There wasn’t any springtime produce for sale yet at the Eagle Farmer’s Market when Susan and I shopped after a recent Saturday morning workout. I’d been hankering all week for fresh greens and I was secretly bummed as we nodded appreciatively at the handiwork of several artists and craftsmen on display in many of the stalls. We spied a few local producers of eggs, meat and sausage, and stopped to talk gardening with a couple of growers who offered young starts of cold-weather greens and herbs.
Set smack in the middle of it all was a well-stocked display of locally dried spices from Starlight Herb Company.
Scanning the rows and rows of small spice jars, tiny pods of star anise beckoned alluringly, while the exotic possibilities of garam masala tempted.

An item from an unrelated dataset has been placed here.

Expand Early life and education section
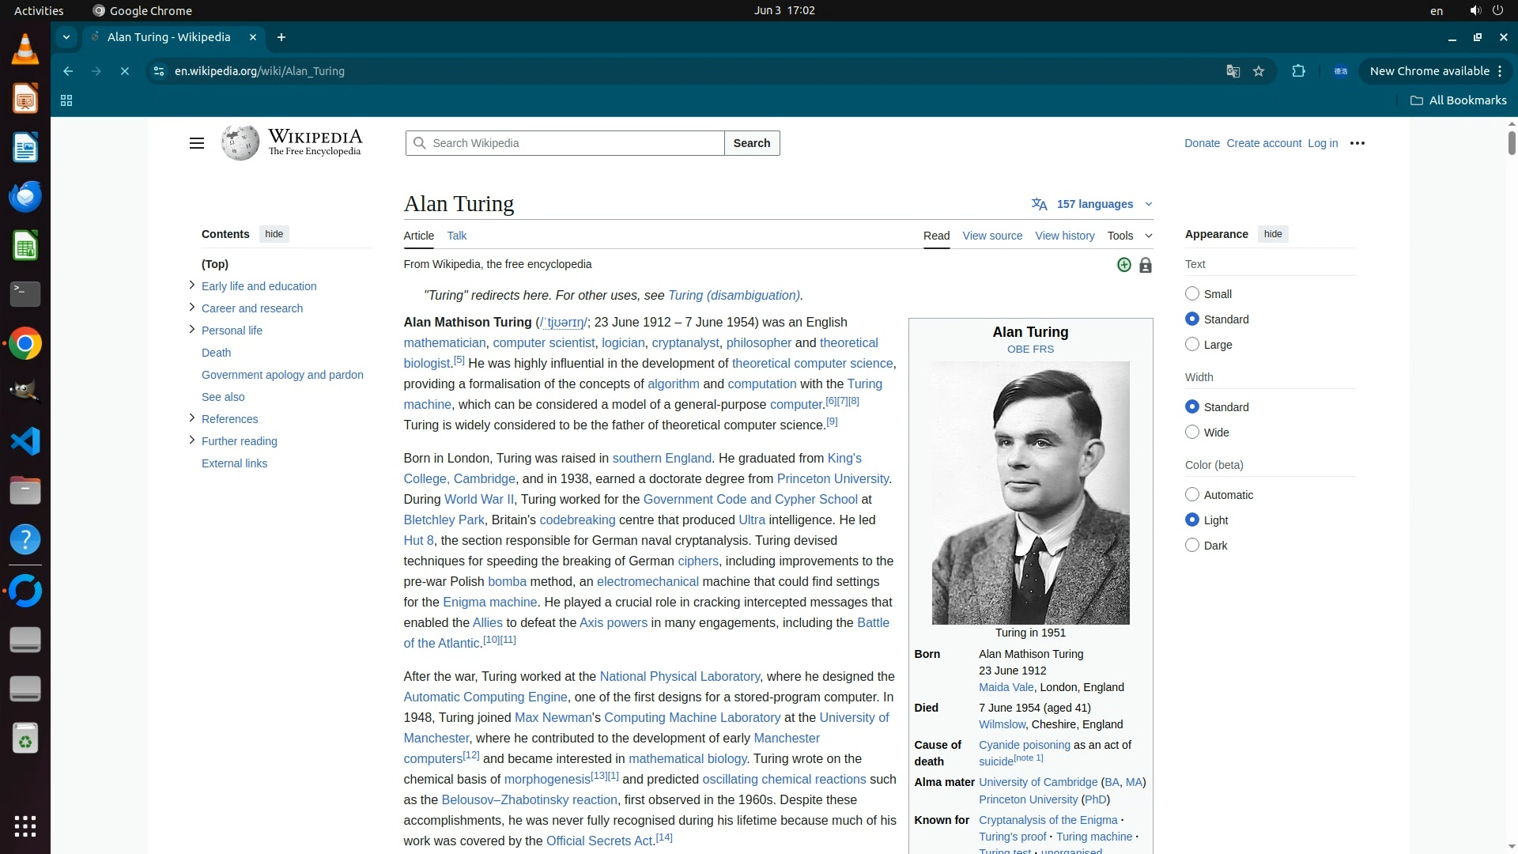Screen dimensions: 1518x854 pos(192,285)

Numerous dried herbs, hand-crafted dry rubs and sausage seasoning blends teased the culinary imagination.
Then, we both eyed the saffron and smiled at the price: Six dollars for half a gram of rusty red colored crocus stigma. Susan is a seasoned paella pro while, although I have tasted saffron-infused dishes many times, not once have I ever cooked with the costliest spice on earth. I relished the idea of doing some homework and finding out how to use it.
Scanning the internet for suggestions I came across recipes for simple rice dishes and tasty-sounding sauces, as well as more complicated paellas and bouillabaisses. Not wanting to ruin my first attempt at cooking with saffron, I opted to prepare a fairly simple dish and forgo the risk of making a costly mistake involving a stock pot full of seafood.

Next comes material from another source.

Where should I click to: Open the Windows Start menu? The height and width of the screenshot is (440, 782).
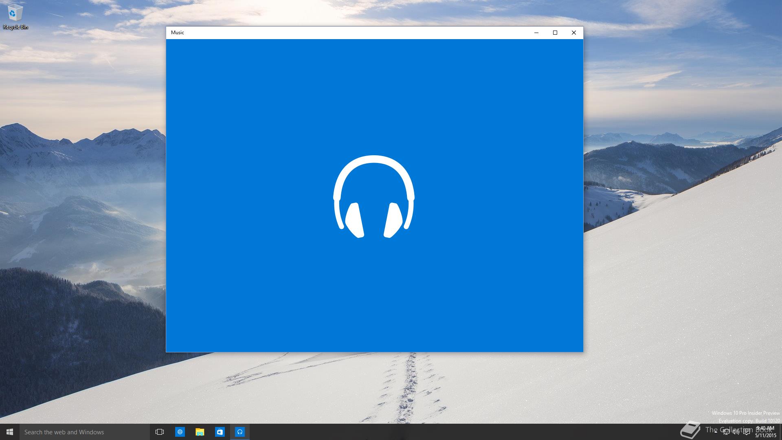(x=10, y=432)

I found just what I was looking for on the Chicago Sun-Times Web site: a recipe for saffron-scented quinoa pilaf, which I modified in order to use the vegetable broth, mushrooms and ground cumin I had on hand. I also discovered an informative article about the spice on gourmetsleuth.com.

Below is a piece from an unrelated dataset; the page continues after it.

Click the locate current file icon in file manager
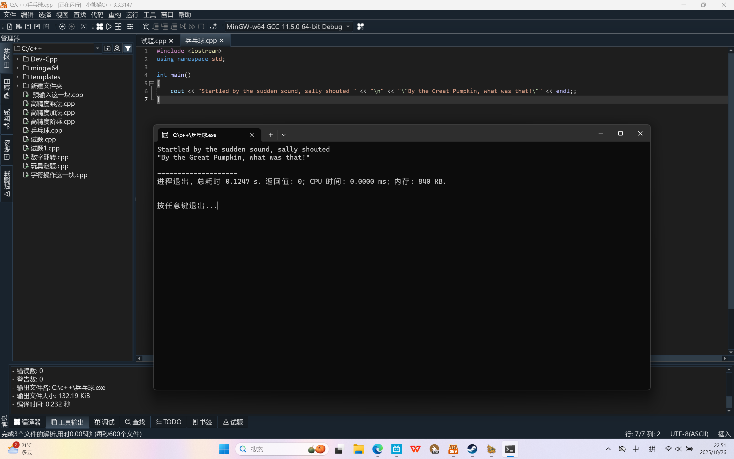The height and width of the screenshot is (459, 734). coord(117,48)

Although I was initially disappointed in the lack of spring produce at the farmer’s market, it ultimately sent me in an unexpected, yet flavorful, direction. As a bonus, my husband, who normally balks at eating quinoa, enjoyed this saffron-infused dish.
Saffron-scented Quinoa Pilaf
(Adapted from “Saffron-scented Quinoa Pilaf” by David Rosengarten, Chicago Sun-Times)
Makes 6 servings
¾ tsp (.5 gram) saffron threads
1 2/3 cups chicken or vegetable broth
1 cup uncooked quinoa
1 TBL olive oil
1 cup minced onion
2 tsp minced garlic
½ tsp ground cumin
1 cup chopped brown mushrooms
1 bay leaf
Salt (to taste)
3 TBL minced cilantro leaves
2 TBL butter (optional), at room temperature
Place saffron threads in hot chicken or vegetable broth and let steep for 10 minutes.
Rinse quinoa under cold running water; drain well.
Place olive oil in a medium saucepan over medium heat and add minced onion. Cook until onion is soft, about 5 minutes. Add quinoa, garlic and cumin; cook, stirring for 1 minute.
Add reserved saffron-broth mixture, mushrooms and bay leaf. Adjust seasoning by adding salt, if desired. Bring liquid to a boil, reduce to simmer, cover and cook 20 minutes.
Remove pan from heat and let stand, covered, for 5 minutes. Stir in cilantro and, if desired, butter. Serve immediately.